TEXT BLOCK.
It was an extraordinary weekend in Manhattan with the seemingly endless Halloween of the New York Comic Con at the Jacob Javits Center and the pure excess of Queen + Adam Lambert taking over Madison Square Garden. However, those who know their history of progressive rock came through at the illustrious Town Hall for a time-traveling endurance test with Steve Hackett to celebrate fifty years of the fourth Genesis album, Foxtrot.

After a filling early dinner at Five Guys, I walked to the venue and waited until the doors opened at seven of thrills and chills, a night of unexpected musical nirvana from Steve Hackett. The show started a little after eight with zero openers and an eight-song set of Hackett Highlights. Steve offered a little commentary about each song, which gave subject matter a little more pizzazz on cuts like Ace of Wands and Camino Royale.

With a brief intermission for the attendees to have another drink or two or go to el bano, it was time for New York to witness why Genesis is one of the best progressive rock bands ever as Steve Hackett took the Town Hall back fifty years for all fifty and then some of the glorious Foxtrot album. Set two started with Watcher of the Skies and got treated to classics like Get Them Out by Friday and other die-hard Genesis fan favorites like Time Table and capped the set off with Supper’s Ready, the twenty-two minute, seven-part journey. It was a spectacle to watch. Everybody was locked in. Steve’s band took over with phantom power and ludicrous speed. The sound was great. Supper’s Ready was a great conclusion to seeing Foxtrot played in full. The “regal bastard” himself, Nad Sylvan, did a great job playing the role of Phil Collins.

After being treated to such a delicious performance of the entire Foxtrot album, Steve encored with two more deep-track Genesis classics in Firth of Fifth and the conclusive instrumental, Los Endos. As great as it was seeing Steve Hackett paint a beautiful picture with his guitar front and center throughout the performance, he never deterred his equally skilled band members from sounding as pronounced on stage as he did. Craig Blundell’s drum solo between those two encores was good, as was Jonas Reingold’s bass solo earlier in the show. Rob Townsend was a sight to behold, shifting around the sax, flute, and percussion to give every song a little extra oomph.

Records from a data source:
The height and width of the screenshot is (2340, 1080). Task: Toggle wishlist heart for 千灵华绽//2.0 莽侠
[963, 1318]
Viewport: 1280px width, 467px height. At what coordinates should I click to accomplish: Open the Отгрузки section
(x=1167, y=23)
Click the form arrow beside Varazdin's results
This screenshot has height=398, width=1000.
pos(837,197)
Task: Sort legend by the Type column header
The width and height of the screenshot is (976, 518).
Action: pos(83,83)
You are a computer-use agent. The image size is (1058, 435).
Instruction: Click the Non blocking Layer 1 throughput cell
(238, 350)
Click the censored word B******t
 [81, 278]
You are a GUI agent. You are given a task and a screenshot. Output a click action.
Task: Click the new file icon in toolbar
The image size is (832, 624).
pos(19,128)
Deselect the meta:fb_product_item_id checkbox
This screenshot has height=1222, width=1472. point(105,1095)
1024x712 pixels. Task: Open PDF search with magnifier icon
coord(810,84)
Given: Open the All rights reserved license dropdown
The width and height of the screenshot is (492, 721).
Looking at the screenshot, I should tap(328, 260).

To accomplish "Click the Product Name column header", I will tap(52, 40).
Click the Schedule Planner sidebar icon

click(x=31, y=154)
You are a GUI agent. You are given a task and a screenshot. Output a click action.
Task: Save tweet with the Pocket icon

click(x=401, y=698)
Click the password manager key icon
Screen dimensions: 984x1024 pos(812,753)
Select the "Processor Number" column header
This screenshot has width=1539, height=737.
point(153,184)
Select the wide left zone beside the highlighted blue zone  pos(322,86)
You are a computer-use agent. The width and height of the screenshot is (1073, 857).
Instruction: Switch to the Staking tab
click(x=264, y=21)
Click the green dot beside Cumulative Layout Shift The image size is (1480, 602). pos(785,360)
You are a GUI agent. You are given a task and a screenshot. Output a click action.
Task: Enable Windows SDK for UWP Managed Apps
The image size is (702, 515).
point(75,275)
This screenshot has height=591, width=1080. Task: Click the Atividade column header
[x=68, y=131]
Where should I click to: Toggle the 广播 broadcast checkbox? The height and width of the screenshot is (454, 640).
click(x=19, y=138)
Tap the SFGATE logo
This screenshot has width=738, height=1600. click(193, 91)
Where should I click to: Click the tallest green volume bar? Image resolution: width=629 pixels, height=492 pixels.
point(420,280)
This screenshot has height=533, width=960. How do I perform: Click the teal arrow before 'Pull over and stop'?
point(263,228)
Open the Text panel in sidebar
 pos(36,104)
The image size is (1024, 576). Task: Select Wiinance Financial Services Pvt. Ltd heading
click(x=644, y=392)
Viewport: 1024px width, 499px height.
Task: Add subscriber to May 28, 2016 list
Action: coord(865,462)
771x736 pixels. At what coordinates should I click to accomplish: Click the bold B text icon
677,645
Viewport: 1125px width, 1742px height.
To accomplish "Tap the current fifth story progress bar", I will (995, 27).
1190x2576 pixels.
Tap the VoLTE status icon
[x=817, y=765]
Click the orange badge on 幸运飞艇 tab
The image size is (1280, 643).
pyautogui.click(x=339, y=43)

EXERCISE REQUIREMENTS.
A) Return the passage of the Steve Hackett concert review starting at "It was an extraordinary" and ending at "and Camino Royale.".
B) List every song title mentioned in the Steve Hackett concert review.
C) Extend the Steve Hackett concert review from where it stops.
The records have nothing to do with the text.

ANSWERS BELOW.
A)
It was an extraordinary weekend in Manhattan with the seemingly endless Halloween of the New York Comic Con at the Jacob Javits Center and the pure excess of Queen + Adam Lambert taking over Madison Square Garden. However, those who know their history of progressive rock came through at the illustrious Town Hall for a time-traveling endurance test with Steve Hackett to celebrate fifty years of the fourth Genesis album, Foxtrot.

After a filling early dinner at Five Guys, I walked to the venue and waited until the doors opened at seven of thrills and chills, a night of unexpected musical nirvana from Steve Hackett. The show started a little after eight with zero openers and an eight-song set of Hackett Highlights. Steve offered a little commentary about each song, which gave subject matter a little more pizzazz on cuts like Ace of Wands and Camino Royale.

B)
Ace of Wands
Camino Royale
Watcher of the Skies
Get Them Out by Friday
Time Table
Supper's Ready
Firth of Fifth
Los Endos

C)
Whether incredibly fun and lighthearted or driving and powerful as progressive music can be, Steve Hackett is a master of his instrument. Musicians like Alex Lifeson, Michael Romeo, and Aaron Marshall most likely would not exist if someone as great as Steve Hackett paved the way for them. He’s a great guitarist! His return to New York City to headline the Town Hall is everything we hoped for. The music of Genesis has stood the test of time, and it feels good knowing that Steve is keeping such influential music alive. If you have not experienced this tour, there’s always YouTube, preferably in fluid 4K Ultra HD.

From the loud to the quiet and the loud again, not a dull moment went by during either of the two sets. Barely a smartphone in sight. Everyone was living in the moment. Oh, grandiose! Very grandiose indeed! Steve Hackett didn’t hit any sour notes as far as we were concerned, capping off with a thunderous standing ovation and a graceful bow from the band. Overall, it was a brilliant show, and I hope he does a second U.S. leg of this tour. Two hours and seventeen songs of classic prog goodness!